-------- Selected excerpt --------
I currently am trying to execute the anesrake function (part of the anesrake package https://cran.r-project.org/web/packages/anesrake/index.html which weights population attribute sets based on sample attribute sets) within R to approximate weight rankings for multiple sets of variables.
I have a table of sample data testData:
Index GENDER AGE
1 Female 18-24
2 Female 35-64
3 Male 65+
Note: age range has 6 levels- 18-24,25-34,35-44,45-54,55-64,65+
I then have a set of 2 lists for my population data:
GENDER <- c(.49,.51)
AGE <- c(.08,.1,.12,.2,.2,.3)
I then create a set of target variables and a CASEID column on the original table:
targets <- list(GENDER, AGE)
names(targets) <- c("GENDER", "AGE")
testData$CASEID <- 1:length(testData$GENDER)
I finally get to see the variance in my population data vs my sample data:
> anesrakefinder(targets, testData, choosemethod = "total")
GENDER AGE
0.1495337 0.3668394
But when I use the anesrake function to do the final analysis, I get thrown errors:
> anesrake(inputter=targets,dataframe=testData,caseid=testData$CASEID)
Error in rakeonvar.default(mat[, i], inputter[[i]], weightvec) :
number of variable levels does not match number of weighting levels
In addition: Warning message:
In rakeonvar.default(mat[, i], inputter[[i]], weightvec) :
NAs introduced by coercion
I've been following two 'tutorials' on how to utilize anesrake but I'm still coming up short. These are the tutorials below:
http://sdaza.com/survey/2012/08/25/raking/
http://surveyinsights.org/wp-content/uploads/2014/07/Full-anesrake-paper.pdf
Any help that you could provide on this would be greatly, greatly appreciated.
Cheers,
Stu
--------
→ Objective
According to the anesrake post, what error message appears when the anesrake function is run?
-------- Data extract --------
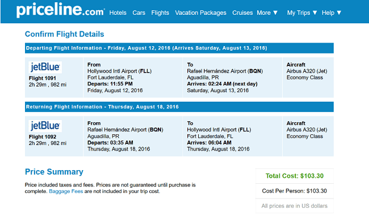Go to the Cars page
Image resolution: width=369 pixels, height=223 pixels.
point(139,13)
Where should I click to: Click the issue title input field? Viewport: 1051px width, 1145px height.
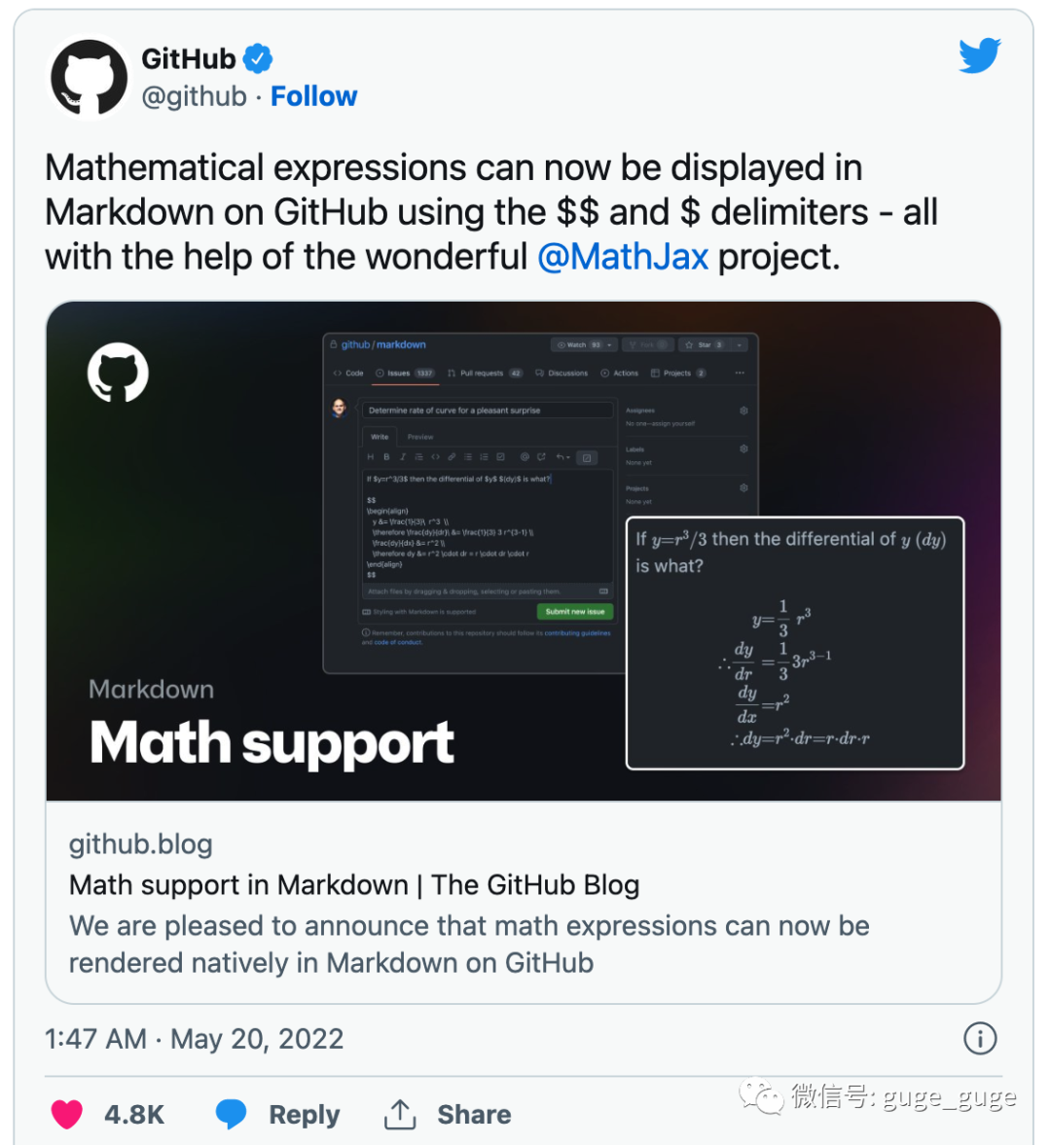(x=489, y=411)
--------
→ Task output
"number of variable levels does not match number of weighting levels"